The countries together buy about 45 percent of Iran's crude exports. The reductions are the first significant evidence of how much crude business Iran could lose in Asia this year as Washington tries to tighten a financial noose around Tehran.
The cuts would add to a European Union ban on Iran oil imports, which comes into effect on July 1, to restrict the flow of vital foreign exchange to Tehran under pressure over its nuclear programme.
Japan is close to an agreement with Washington on the size of cuts needed to win waivers from the US sanctions, two ministers said. The Yomiuri newspaper, citing unidentified sources, said the two sides would settle on an 11 percent cut.
The Indian government is pushing its refineries to cut imports by at least 10 percent, two sources said.
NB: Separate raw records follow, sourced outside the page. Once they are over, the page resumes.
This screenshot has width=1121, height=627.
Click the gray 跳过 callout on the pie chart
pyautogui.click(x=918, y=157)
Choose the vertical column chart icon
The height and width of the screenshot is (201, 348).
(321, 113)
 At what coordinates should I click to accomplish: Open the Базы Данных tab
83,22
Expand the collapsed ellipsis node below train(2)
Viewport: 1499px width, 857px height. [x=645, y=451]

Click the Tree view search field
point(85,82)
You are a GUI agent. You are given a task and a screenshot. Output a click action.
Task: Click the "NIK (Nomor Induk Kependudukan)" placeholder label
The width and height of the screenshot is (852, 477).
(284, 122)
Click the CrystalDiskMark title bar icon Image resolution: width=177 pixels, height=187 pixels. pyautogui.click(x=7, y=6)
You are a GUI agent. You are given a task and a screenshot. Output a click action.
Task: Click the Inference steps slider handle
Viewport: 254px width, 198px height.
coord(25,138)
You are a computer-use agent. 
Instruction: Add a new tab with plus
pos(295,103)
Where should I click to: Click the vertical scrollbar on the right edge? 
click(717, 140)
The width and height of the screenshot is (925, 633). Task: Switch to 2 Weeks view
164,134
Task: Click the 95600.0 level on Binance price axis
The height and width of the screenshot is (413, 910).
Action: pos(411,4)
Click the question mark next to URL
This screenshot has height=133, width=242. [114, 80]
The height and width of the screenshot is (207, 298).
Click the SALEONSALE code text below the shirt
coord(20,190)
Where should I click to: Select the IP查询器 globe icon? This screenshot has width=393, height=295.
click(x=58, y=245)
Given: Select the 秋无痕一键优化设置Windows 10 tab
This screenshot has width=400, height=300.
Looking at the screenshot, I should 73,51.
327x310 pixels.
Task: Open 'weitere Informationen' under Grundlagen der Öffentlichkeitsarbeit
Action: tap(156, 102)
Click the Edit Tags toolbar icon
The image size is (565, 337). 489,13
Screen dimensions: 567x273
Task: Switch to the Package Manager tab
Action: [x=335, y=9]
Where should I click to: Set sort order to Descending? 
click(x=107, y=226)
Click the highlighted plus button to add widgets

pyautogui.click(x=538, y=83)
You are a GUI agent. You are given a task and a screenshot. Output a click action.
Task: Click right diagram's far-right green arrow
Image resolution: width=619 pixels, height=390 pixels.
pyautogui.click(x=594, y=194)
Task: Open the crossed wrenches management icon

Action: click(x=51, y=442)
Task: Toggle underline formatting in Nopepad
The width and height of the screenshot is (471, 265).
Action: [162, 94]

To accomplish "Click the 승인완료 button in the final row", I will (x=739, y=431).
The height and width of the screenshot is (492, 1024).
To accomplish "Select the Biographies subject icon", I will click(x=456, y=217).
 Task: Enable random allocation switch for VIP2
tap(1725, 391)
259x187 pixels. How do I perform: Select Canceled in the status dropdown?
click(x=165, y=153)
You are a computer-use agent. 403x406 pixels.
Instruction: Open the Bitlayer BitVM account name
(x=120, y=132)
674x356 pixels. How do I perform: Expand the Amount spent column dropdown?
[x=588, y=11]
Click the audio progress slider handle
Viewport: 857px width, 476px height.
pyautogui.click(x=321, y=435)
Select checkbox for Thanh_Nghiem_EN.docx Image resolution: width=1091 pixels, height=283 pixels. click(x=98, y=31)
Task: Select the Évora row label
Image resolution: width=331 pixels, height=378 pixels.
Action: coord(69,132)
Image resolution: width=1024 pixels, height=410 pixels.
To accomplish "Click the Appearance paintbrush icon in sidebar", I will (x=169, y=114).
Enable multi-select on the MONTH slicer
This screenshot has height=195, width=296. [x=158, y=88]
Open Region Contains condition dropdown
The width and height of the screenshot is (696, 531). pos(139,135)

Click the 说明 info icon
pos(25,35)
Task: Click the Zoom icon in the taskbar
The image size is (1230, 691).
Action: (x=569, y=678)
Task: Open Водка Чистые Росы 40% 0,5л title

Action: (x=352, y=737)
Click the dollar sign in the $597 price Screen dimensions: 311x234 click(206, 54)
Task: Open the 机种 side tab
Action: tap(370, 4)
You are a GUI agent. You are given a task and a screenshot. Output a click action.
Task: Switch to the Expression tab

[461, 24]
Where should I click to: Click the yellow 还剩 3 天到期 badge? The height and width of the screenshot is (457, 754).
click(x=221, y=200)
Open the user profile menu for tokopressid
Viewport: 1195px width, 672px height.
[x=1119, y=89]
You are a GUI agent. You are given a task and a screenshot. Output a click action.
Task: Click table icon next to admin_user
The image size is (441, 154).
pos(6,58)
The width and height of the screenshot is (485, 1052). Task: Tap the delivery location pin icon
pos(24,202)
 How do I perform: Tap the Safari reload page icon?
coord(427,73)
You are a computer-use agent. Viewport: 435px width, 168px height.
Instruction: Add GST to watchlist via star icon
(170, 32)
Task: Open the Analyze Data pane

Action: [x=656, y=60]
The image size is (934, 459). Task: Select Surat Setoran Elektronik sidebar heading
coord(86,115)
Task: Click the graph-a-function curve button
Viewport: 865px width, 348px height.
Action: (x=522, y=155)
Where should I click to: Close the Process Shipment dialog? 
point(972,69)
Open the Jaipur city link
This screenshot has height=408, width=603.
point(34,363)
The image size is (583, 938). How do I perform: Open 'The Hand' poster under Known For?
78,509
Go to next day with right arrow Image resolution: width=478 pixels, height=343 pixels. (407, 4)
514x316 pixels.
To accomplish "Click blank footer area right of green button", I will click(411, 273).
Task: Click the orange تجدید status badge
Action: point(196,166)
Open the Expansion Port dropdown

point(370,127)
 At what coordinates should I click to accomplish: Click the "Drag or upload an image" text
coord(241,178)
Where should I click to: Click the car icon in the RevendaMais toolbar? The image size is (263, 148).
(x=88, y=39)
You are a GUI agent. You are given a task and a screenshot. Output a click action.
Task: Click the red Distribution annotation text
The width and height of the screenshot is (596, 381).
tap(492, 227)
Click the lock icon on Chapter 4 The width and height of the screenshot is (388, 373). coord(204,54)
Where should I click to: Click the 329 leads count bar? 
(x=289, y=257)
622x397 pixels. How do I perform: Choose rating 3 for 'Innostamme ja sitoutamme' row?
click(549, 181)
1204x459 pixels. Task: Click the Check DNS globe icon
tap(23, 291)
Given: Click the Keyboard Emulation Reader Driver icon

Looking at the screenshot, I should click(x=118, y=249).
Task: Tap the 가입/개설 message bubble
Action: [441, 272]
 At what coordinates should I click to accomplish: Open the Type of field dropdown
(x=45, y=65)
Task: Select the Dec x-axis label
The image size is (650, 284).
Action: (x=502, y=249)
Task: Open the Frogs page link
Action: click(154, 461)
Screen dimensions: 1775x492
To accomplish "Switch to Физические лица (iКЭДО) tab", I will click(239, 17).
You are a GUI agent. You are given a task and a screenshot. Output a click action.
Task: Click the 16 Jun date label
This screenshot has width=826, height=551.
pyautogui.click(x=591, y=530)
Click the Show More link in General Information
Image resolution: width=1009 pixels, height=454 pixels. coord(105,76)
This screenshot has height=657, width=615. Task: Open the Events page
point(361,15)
India has said it will not abide by US unilateral sanctions, so its response could indicate the increasing uncertainty of doing business with Iran.
China's Unipec, the trading arms of Sinopec Corp, is likely to cut imports by 10 percent to 20 percent under 2012 supply contracts, a Chinese industry executive with direct knowledge of the deal said.
China had already cut back sharply on Iran crude purchases in the first quarter of 2012 while it haggled over full-year supplies contracts. Taking those cuts and planned purchases by China's only other major importer -- Zhuhai Zhenrong Corp -- into account, Reuters calculates China's total cuts this year will amount to about 14 percent.
In a further blow to Tehran, East Asian purchases of Iranian fuel oil is set to slump to a six-month low in March, according to comments from Singapore-based oil traders and an examination of shipping reports.
US financial sanctions imposed since the beginning of this year are playing havoc with Iran's ability to buy imports and receive payment for its oil exports. Washington is pushing ahead with the sanctions because it fears Iran might use its nuclear programme to develop nuclear weapons.
The European Union has imposed an oil imports embargo on Iran. In response, Tehran ordered a halt of oil sales to Britain and France.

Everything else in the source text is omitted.